[EXTRACT PROVIDED]
Alan Howard (born September 1963) is a British billionaire hedge fund manager and co-founder of Brevan Howard Asset Management LLP. In February 2013, Forbes listed him as one of the 40 highest-earning hedge fund managers. In 2014, he was ranked 53rd on the UK's Sunday Times Rich List. 
According to Forbes, as of 2019, Howard's net worth is $1.6 billion.

Early life and education
Born in England to a Jewish family, Howard attended Hasmonean Grammar School, Hendon London. After graduating from Imperial College London with a master's degree in physics, he began his financial career at Salomon Brothers and worked in the ECU eurobond market.

Career
Howard served on the New York Federal Reserve's investor advisory committee on financial markets and is one of a group of financial managers, who on occasion, advised New York Federal Reserve officials on economic policy.

[ENTRIES SUPPLIED]
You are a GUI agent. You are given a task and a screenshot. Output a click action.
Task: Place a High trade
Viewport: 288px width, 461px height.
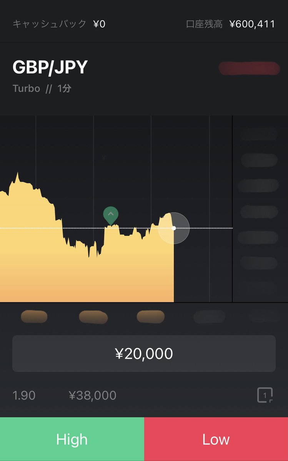pyautogui.click(x=72, y=439)
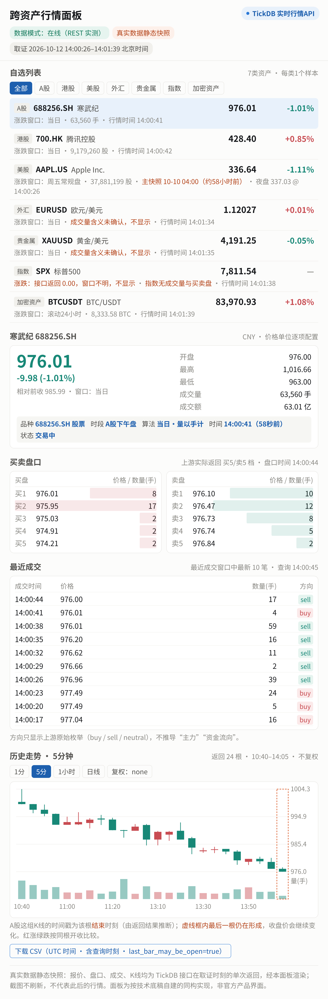Click the TickDB 实时行情API badge
The width and height of the screenshot is (328, 999).
coord(280,14)
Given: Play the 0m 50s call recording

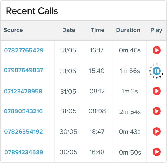Looking at the screenshot, I should click(157, 152).

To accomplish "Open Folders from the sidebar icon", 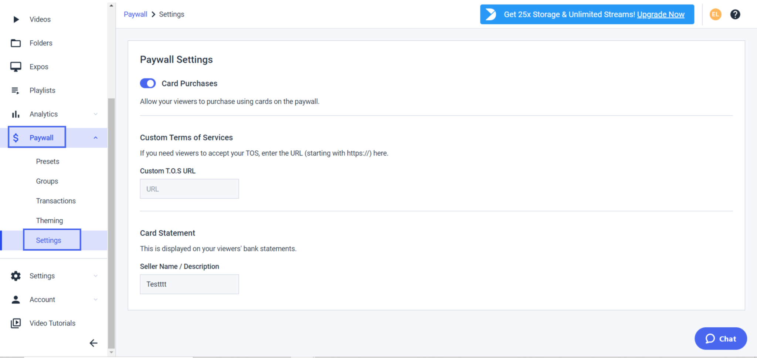I will (16, 43).
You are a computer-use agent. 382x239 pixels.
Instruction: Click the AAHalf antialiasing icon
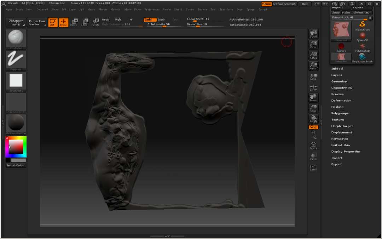coord(313,66)
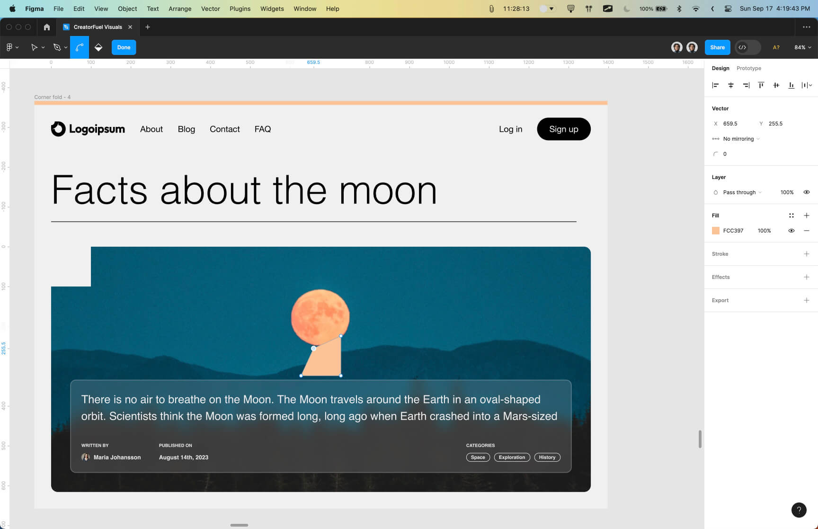This screenshot has width=818, height=529.
Task: Click the apply styles icon next to Fill
Action: point(791,215)
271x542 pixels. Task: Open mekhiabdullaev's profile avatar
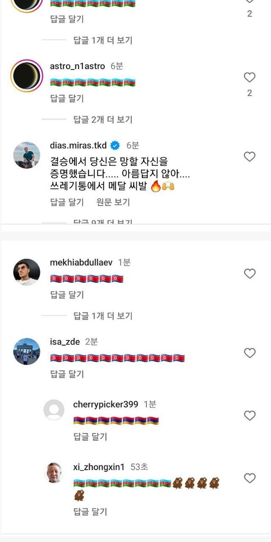tap(27, 272)
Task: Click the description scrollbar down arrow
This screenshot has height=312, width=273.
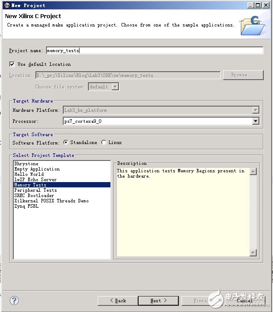Action: click(x=253, y=253)
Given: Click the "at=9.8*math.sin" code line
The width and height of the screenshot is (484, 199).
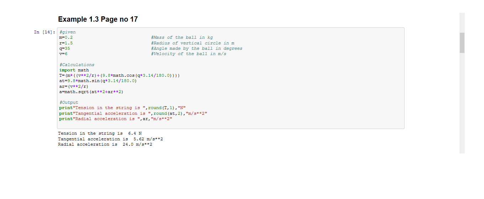Looking at the screenshot, I should [x=98, y=81].

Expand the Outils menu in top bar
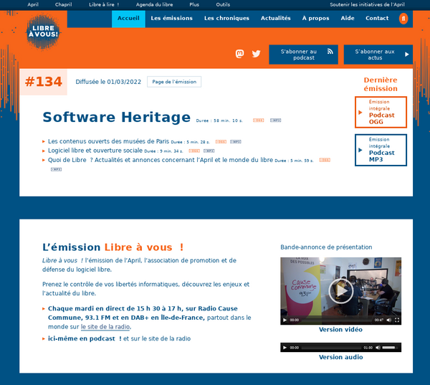(x=223, y=4)
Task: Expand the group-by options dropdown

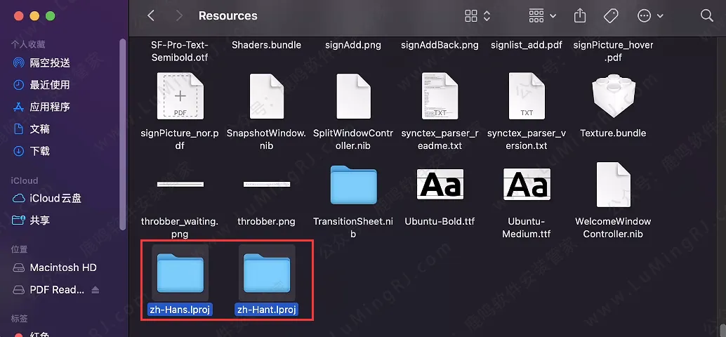Action: [542, 15]
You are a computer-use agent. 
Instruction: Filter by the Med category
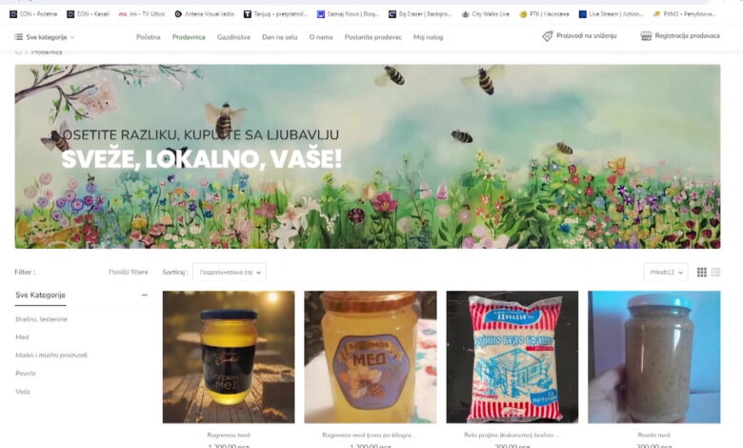[x=22, y=337]
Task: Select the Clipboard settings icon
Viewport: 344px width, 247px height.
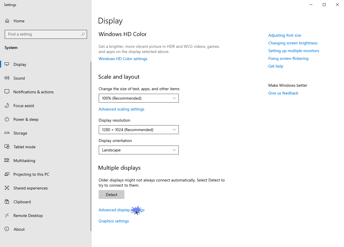Action: [7, 201]
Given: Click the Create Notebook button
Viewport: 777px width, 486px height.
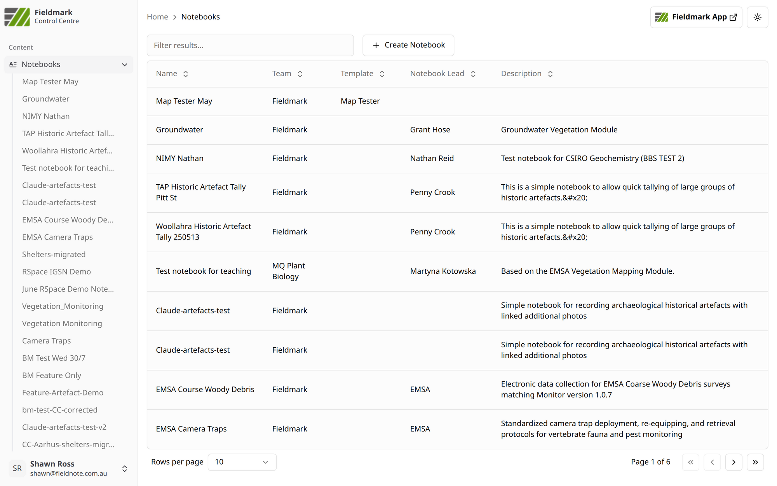Looking at the screenshot, I should point(408,45).
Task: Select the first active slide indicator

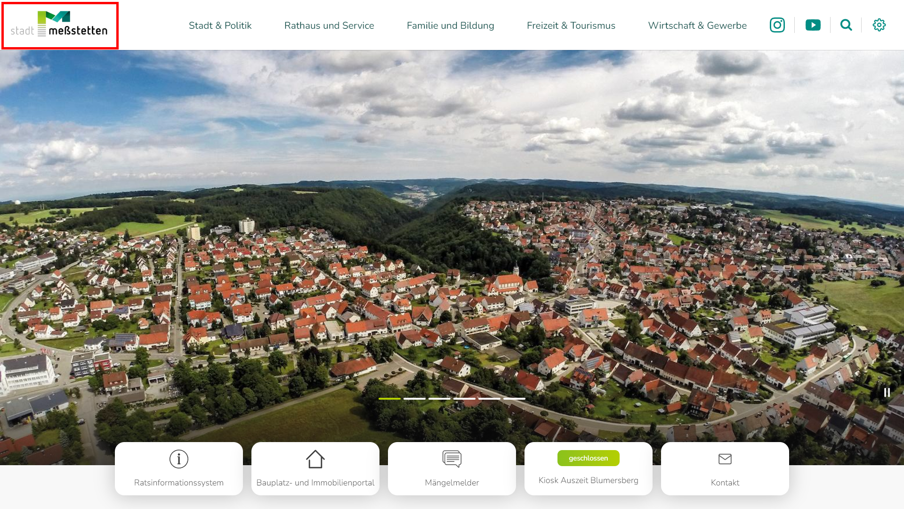Action: (389, 399)
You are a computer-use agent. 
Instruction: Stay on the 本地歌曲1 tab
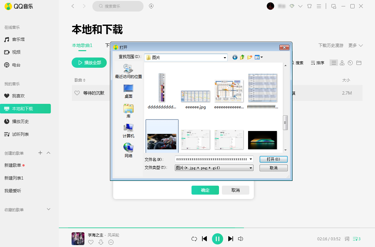[82, 46]
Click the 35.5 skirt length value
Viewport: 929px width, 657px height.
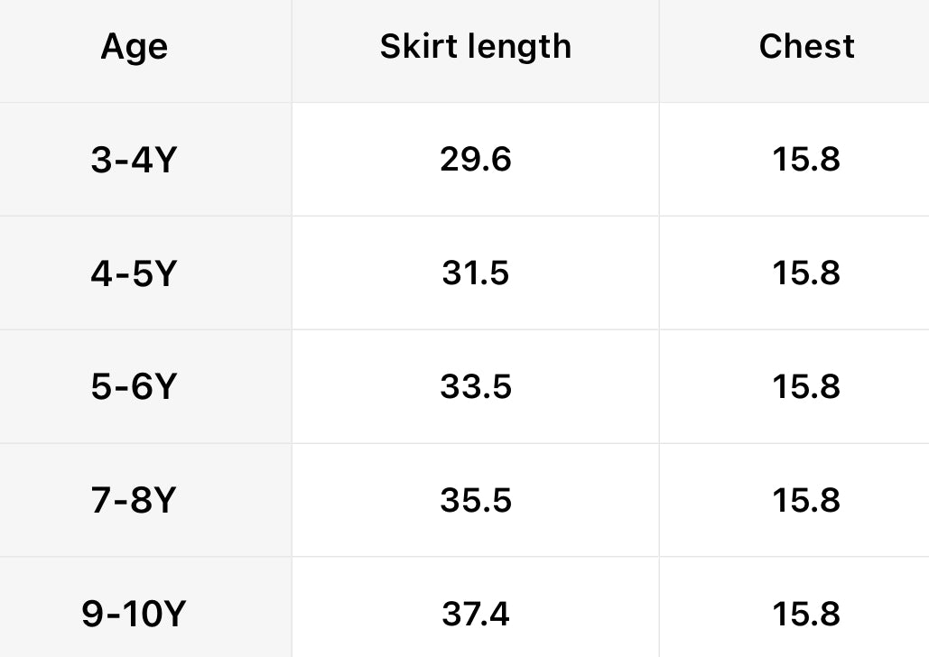click(x=475, y=501)
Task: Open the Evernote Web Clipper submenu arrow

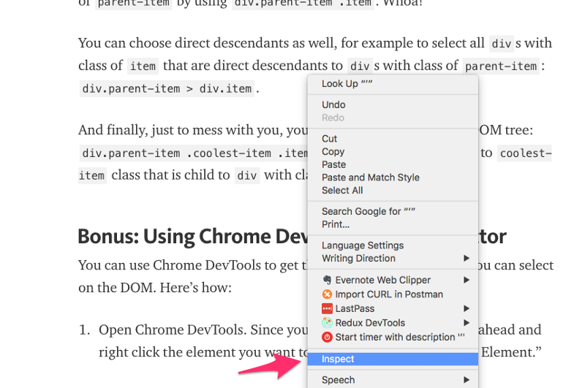Action: (x=467, y=280)
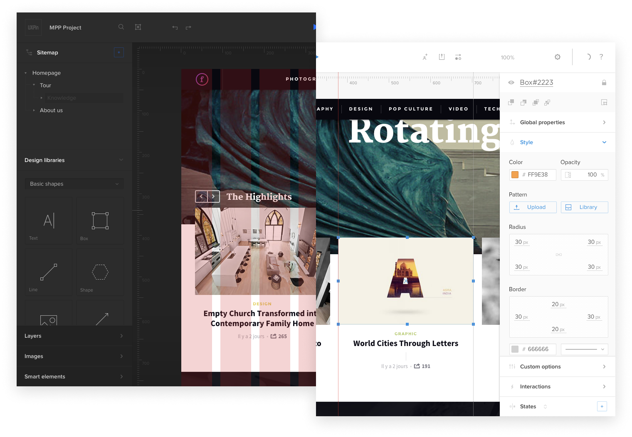The width and height of the screenshot is (632, 437).
Task: Add a new state with the plus button
Action: pos(602,406)
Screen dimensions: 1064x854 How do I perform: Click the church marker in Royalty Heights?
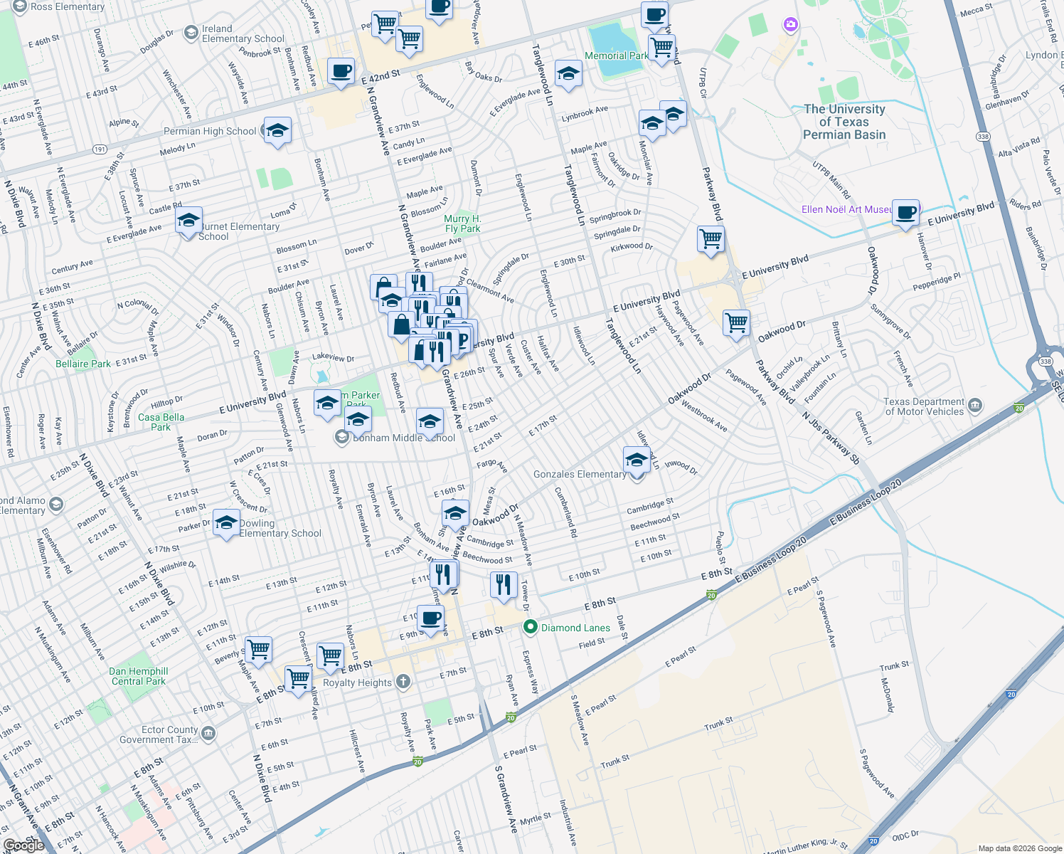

[YOUR TASKS]
1/ Reproduce, word for word, the passage of the Alan Howard profile from "Early life and" up to and including "on economic policy.".
2/ Answer these from the Alan Howard profile, one line each:
(a) What rank did Howard hold on the UK's Sunday Times Rich List in 2014?
(b) Which school did he attend before university?
(c) At which firm did he begin his financial career?
3/ Summarize the Alan Howard profile in two sentences.

[WORKED ANSWERS]
1/
Early life and education
Born in England to a Jewish family, Howard attended Hasmonean Grammar School, Hendon London. After graduating from Imperial College London with a master's degree in physics, he began his financial career at Salomon Brothers and worked in the ECU eurobond market.

Career
Howard served on the New York Federal Reserve's investor advisory committee on financial markets and is one of a group of financial managers, who on occasion, advised New York Federal Reserve officials on economic policy.

2/
(a) 53rd
(b) Hasmonean Grammar School, Hendon London
(c) Salomon Brothers

3/ Alan Howard is a British billionaire hedge fund manager who co-founded Brevan Howard Asset Management LLP and, according to Forbes, had a net worth of $1.6 billion as of 2019. After earning a master's degree in physics from Imperial College London, he began his career at Salomon Brothers and later served on the New York Federal Reserve's investor advisory committee on financial markets.